● **Your instructions**
Transcribe exactly, and only, the lines from the one with "You are a GUI" through the end of the records below, including both of those lines. Skip all pictures.

Dataset content START

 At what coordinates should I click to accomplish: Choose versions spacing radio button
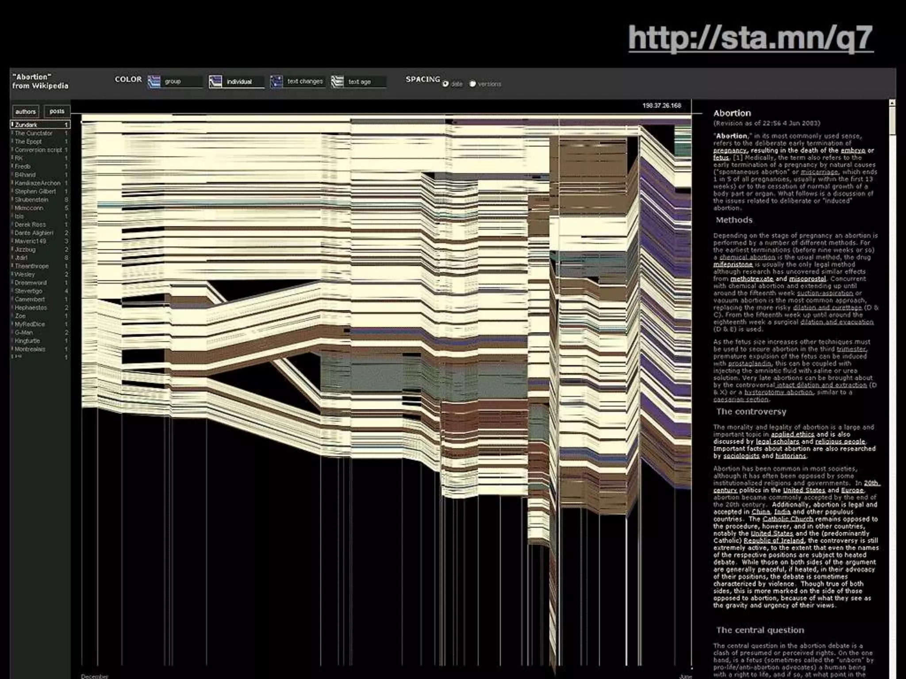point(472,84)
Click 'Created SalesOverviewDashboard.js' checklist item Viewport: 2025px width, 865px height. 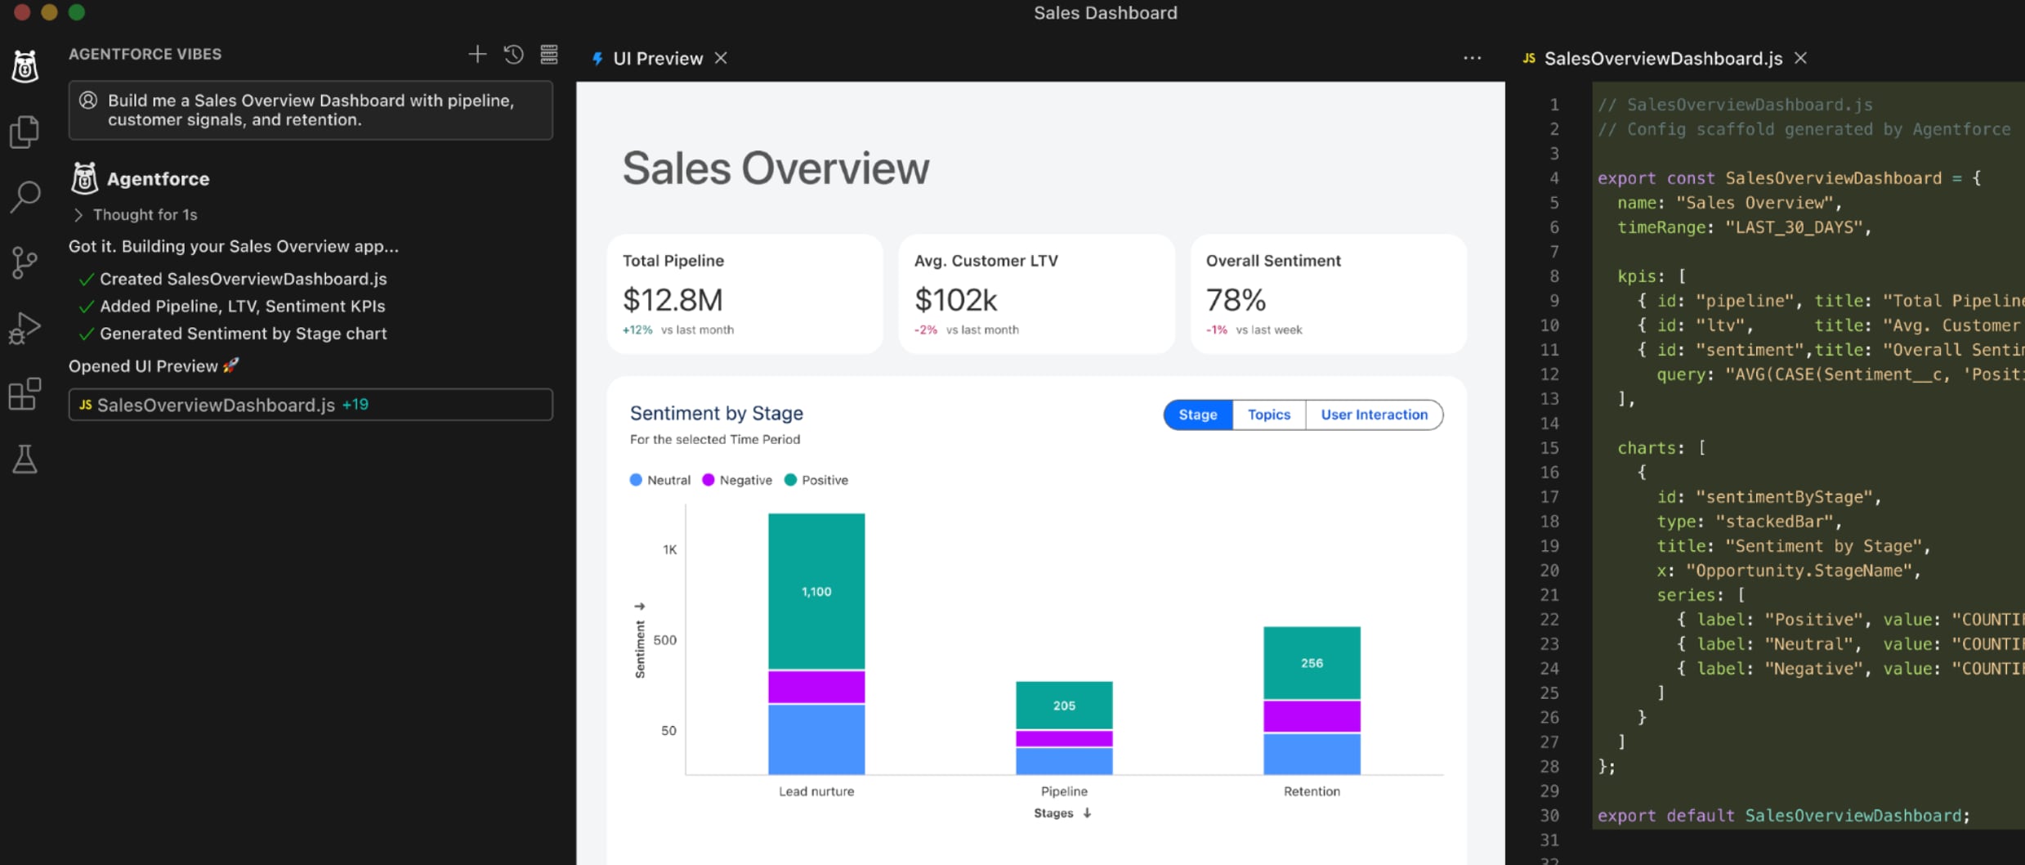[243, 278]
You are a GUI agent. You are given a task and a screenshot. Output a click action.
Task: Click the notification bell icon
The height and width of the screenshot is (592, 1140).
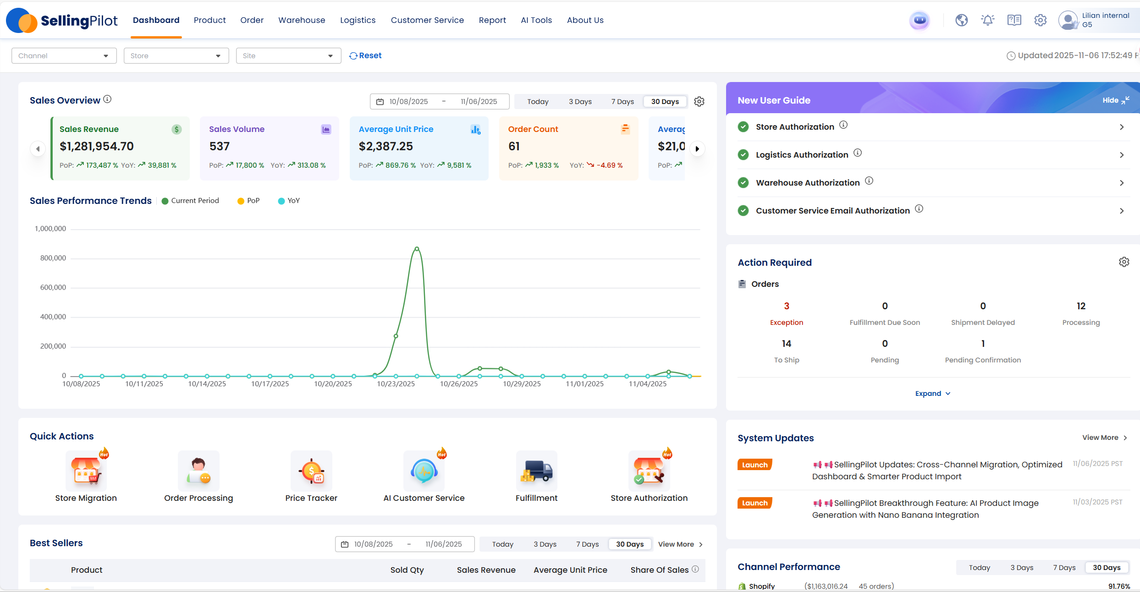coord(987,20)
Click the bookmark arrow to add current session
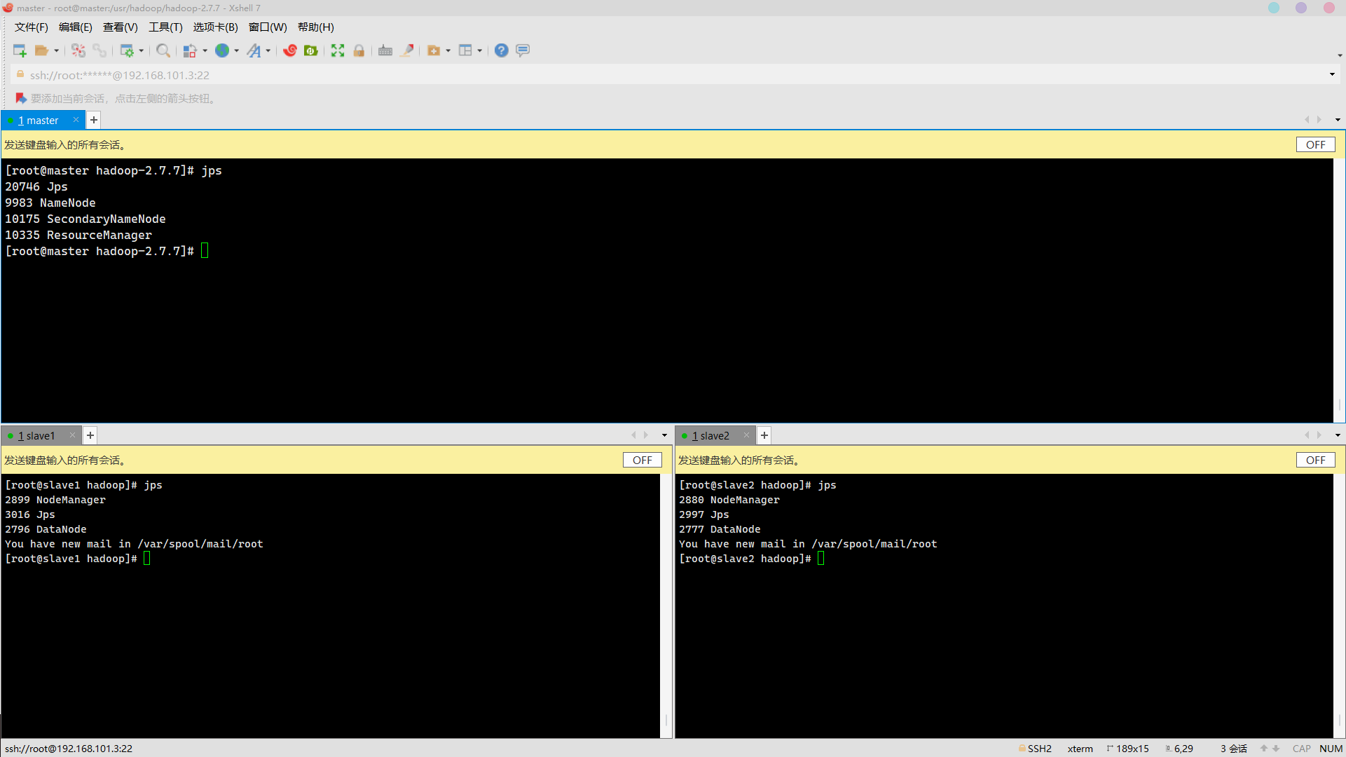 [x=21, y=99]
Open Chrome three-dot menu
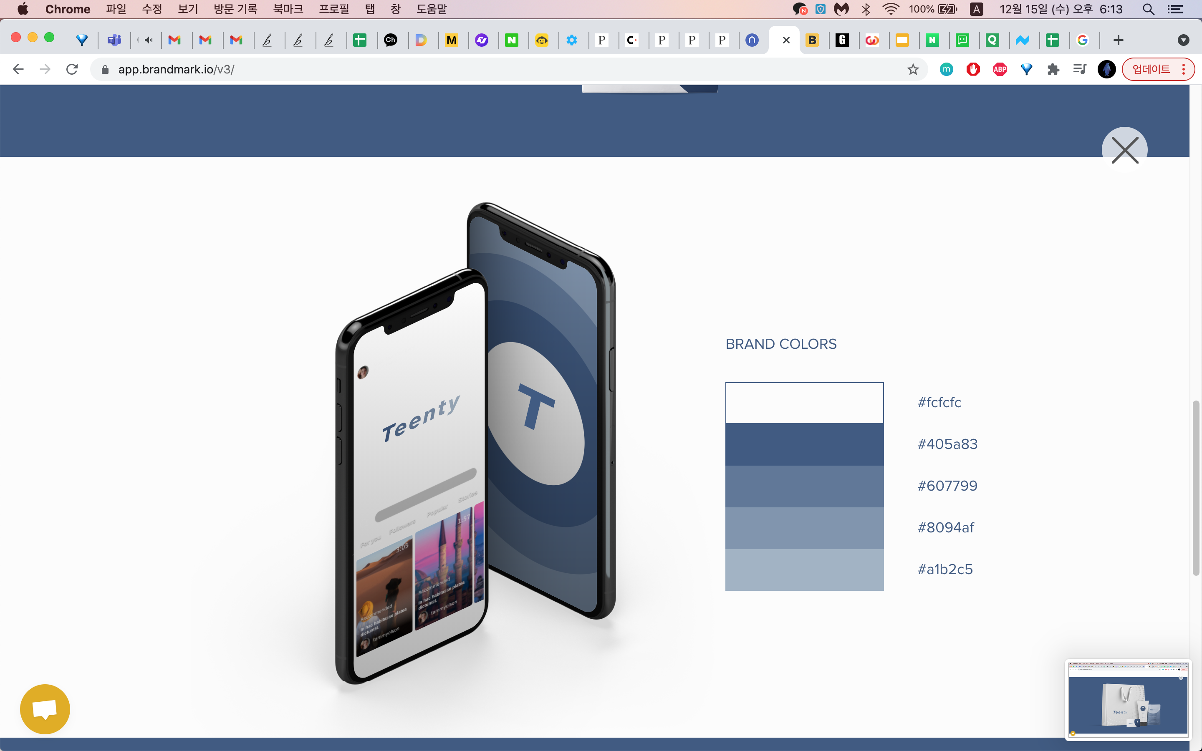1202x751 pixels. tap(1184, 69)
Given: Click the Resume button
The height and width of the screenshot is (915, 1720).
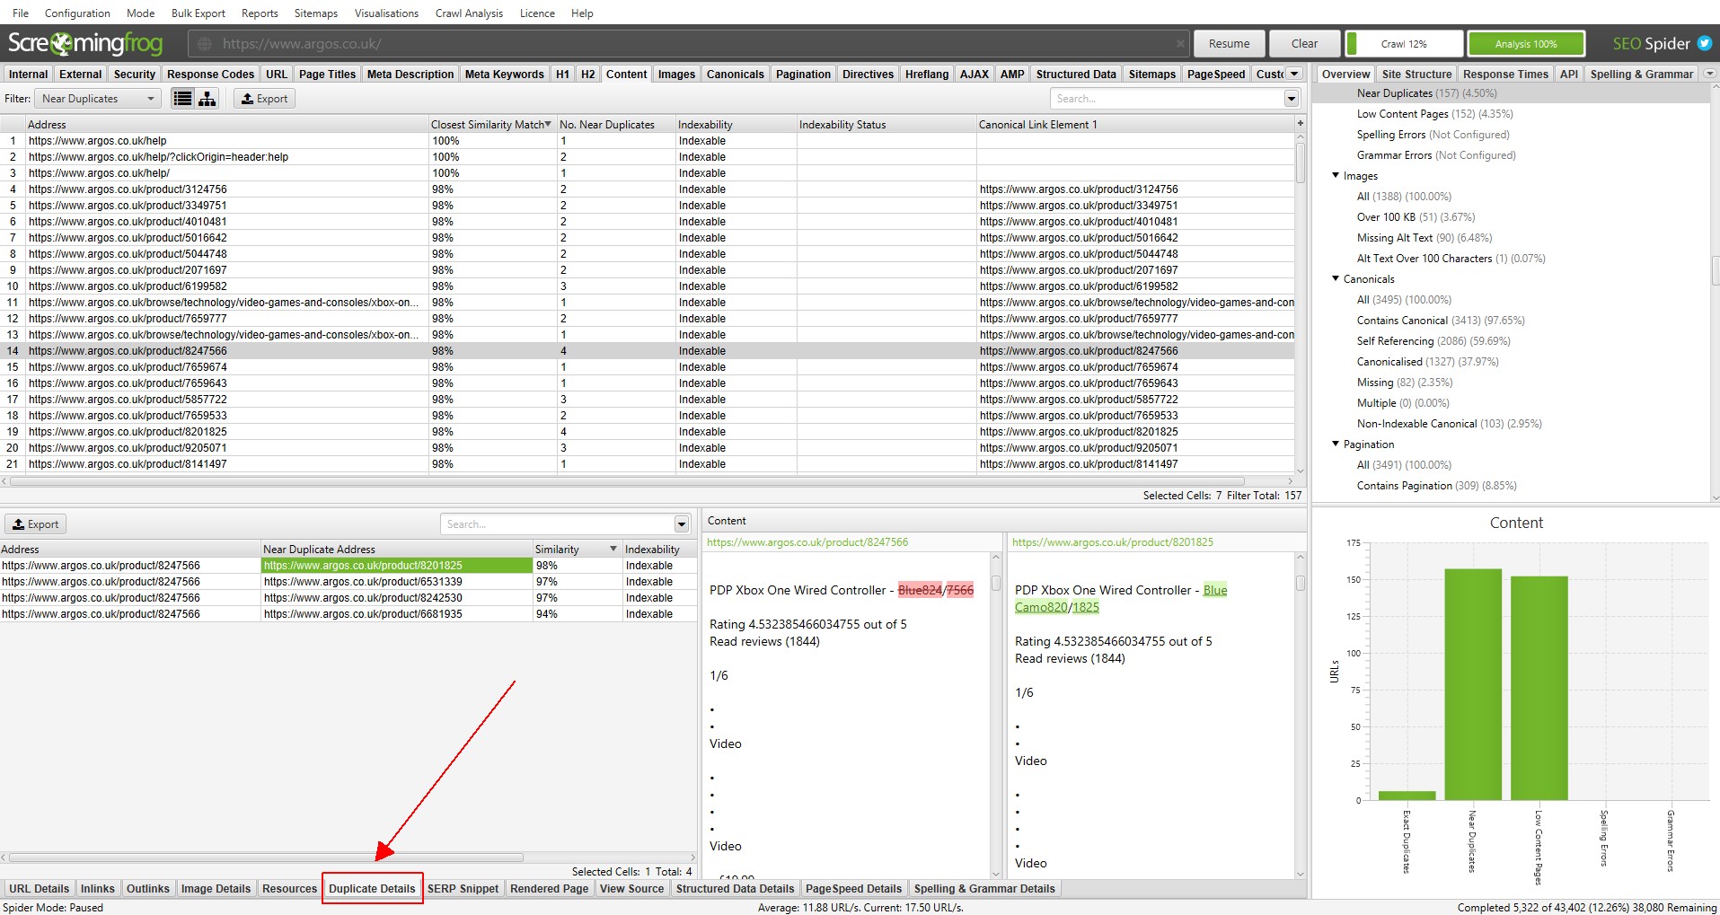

Dataset content END

● **Reply**
You are a GUI agent. You are given a task and a screenshot. Output a click action.
Task: Click the notification bell icon
The height and width of the screenshot is (592, 1140).
coord(987,20)
Click the bookmark arrow to add current session
 [x=21, y=99]
Open Chrome three-dot menu
1202x751 pixels. tap(1184, 69)
Given: Click the Resume button
The height and width of the screenshot is (915, 1720).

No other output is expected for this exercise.